Previous studies have shown that subregions of the IFC are sensitive to semantic and syntactic analysis in music and speech. Semantic analysis of word and sentence stimuli have revealed activation in left BA 47 (Dapretto and Bookheimer 1999; Roskies et al. 2001; Wagner et al. 2001; Binder et al. 2009) and left BA 45 (Newman et al. 2001; Wagner et al. 2001), while the analysis of language-based syntax has typically revealed activation of left BA 44 (Dapretto and Bookheimer 1999; Ni et al. 2000; Friederici et al. 2006; Makuuchi et al. 2009). In the music domain, BA 44 has also been implicated in syntactic processing.
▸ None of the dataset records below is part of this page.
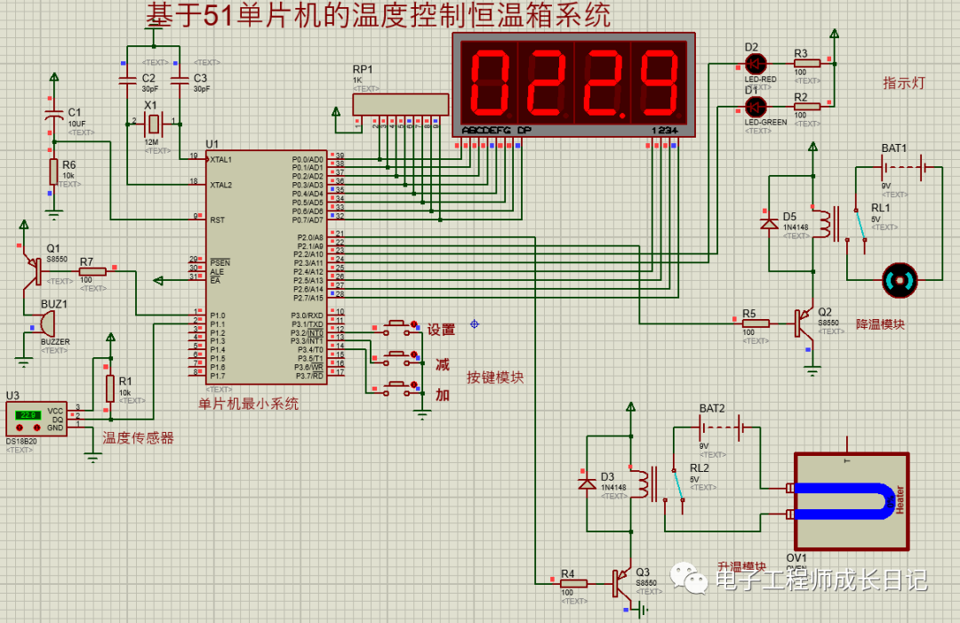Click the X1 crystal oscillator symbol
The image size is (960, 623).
click(154, 122)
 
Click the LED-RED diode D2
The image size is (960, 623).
click(756, 63)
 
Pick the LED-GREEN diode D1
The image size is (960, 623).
click(756, 107)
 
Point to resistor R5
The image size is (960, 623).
click(755, 323)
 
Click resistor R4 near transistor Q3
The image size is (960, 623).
click(574, 584)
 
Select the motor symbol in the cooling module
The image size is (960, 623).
click(897, 282)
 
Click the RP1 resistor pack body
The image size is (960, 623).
click(400, 104)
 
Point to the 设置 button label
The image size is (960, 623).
click(441, 330)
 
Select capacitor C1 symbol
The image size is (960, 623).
click(53, 116)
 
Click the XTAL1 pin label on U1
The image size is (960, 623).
click(220, 159)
For example, magnetoencephalography (Maess et al. 2001) and fMRI (Koelsch et al. 2002) studies have shown increased cortical activity localized to Broca’s Area (BA 44) and its right-hemisphere homolog in response to chord sequences ending with “out-of-key” chords relative to “in-key” chords. A prior study has shown that the anterior and ventral aspects of the IFC within the pars orbitalis (BA 47) are sensitive to temporal structure variation in music (Levitin and Menon 2003, 2005). The present study differs from all previous studies in its use of an identical, well-controlled structural manipulation of music and speech stimuli to examine differences in fine-scale patterns of fMRI activity in the same set of participants.

The IFC distinguished between the same temporal structure manipulation in music and speech with classification accuracies between 70% and 85%. Importantly, all 3 subdivisions of the IFC—BA 44, 45, and 47—were equally able to differentiate the same manipulation in the 2 domains (Fig. 4). Furthermore, both the left and right IFC were sensitive to temporal structure, although the relative classification rates varied considerably across the 3 subdivisions and 2 hemispheres. The inferior frontal sulcus was also sensitive to temporal structure, consistent with a recent study that showed sensitivity of the inferior frontal sulcus to hierarchically structured sentence processing in natural language stimuli (Makuuchi et al. 2009).
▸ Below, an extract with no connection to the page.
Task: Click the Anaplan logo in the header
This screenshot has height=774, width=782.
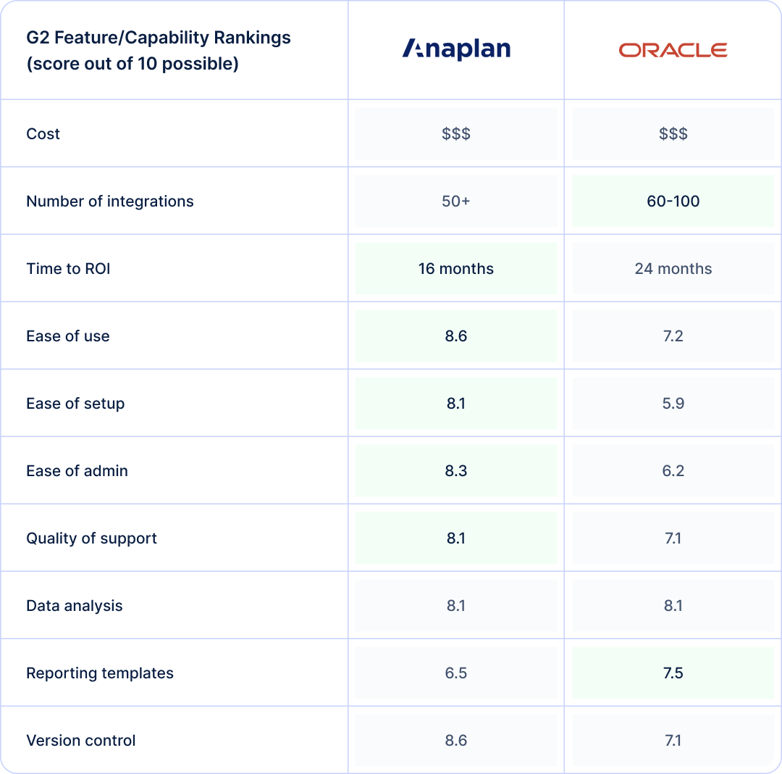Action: pyautogui.click(x=456, y=49)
These results extend the SSIRH by showing that both left and right hemisphere IFC are involved in decoding temporal structure and that there is differential sensitivity to temporal structure among the constituent structures of the IFC. Although classification rates were high in both Broca’s area and its right-hemisphere homolog (BA 44 and 45), these regions showed differential sensitivity with higher classification rates in the left, as compared with the right, BA 44, and higher classification rates in the right, compared with the left, BA 45. Additional experimental manipulations will be needed to further delineate and better understand the relative contributions of various left and right hemisphere subregions of the IFC for processing of fine- and coarse-grained temporal structure.

Modular Versus Distributed Neural Substrates for Temporal Structure Processing and Syntactic Integration

In addition to the IFC, responses in several temporal lobe regions also distinguished between the same structural manipulation in music and speech. Classification accuracies greater than 85% were observed bilaterally in the anterior and posterior divisions of the STG and pMTG as well as the left PT and aMTG. Slightly lower accuracies (∼75%) were found in the temporal pole and PP in addition to HG. Again, it is noteworthy that fMRI signal strengths to the 2 acoustic stimuli were statistically similar in all regions of temporal lobe.
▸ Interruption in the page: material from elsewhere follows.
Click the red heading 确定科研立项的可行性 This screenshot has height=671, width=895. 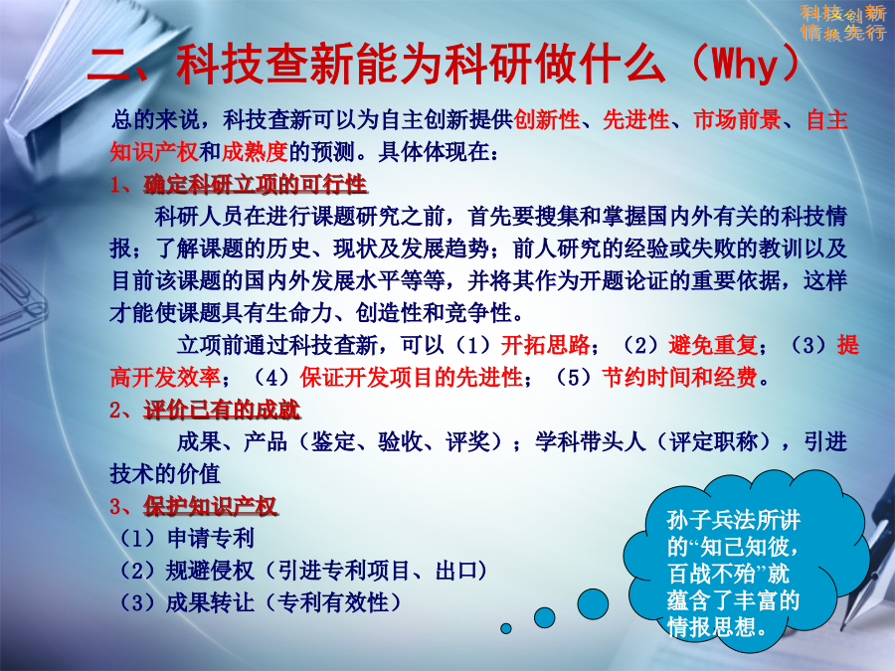coord(255,184)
A common interpretation of prior findings has been that the processing of music and speech syntax is a modular phenomenon, with either IFC or anterior temporal regions underlying different processes (Caplan et al. 1998; Dapretto and Bookheimer 1999; Grodzinsky 2000; Ni et al. 2000; Maess et al. 2001; Martin 2003; Humphries et al. 2005). It is important to note, however, that the many studies that have arrived at this conclusion have often used dissimilar experimental manipulations, including different cognitive paradigms and stimulus types. We hypothesize that a common bilateral and distributed network including cortical, subcortical, brainstem, and cerebellar structures underlies the decoding of temporal structure (including syntax) in music and speech. This network is incompletely revealed when only the amplitude of fMRI signal changes are examined (Freeman et al. 2009). When the magnitude of fMRI signal change is the independent variable in studies of temporal structure processing, the (usually cortical) structures that are subsequently identified may primarily reflect large differences in the stimulus types and cognitive paradigms used to elicit brain responses. Consistent with this view, both anatomical and intrinsic functional connectivity analyses have provided evidence for strong coupling between the IFC, pSTS/STG, and anterior temporal cortex (Anwander et al. 2007; Frey et al. 2008; Friederici 2009; Petrides and Pandya 2009; Xiang et al. 2010). A compelling question for future research is how this connectivity differentially influences structure processing in music and speech.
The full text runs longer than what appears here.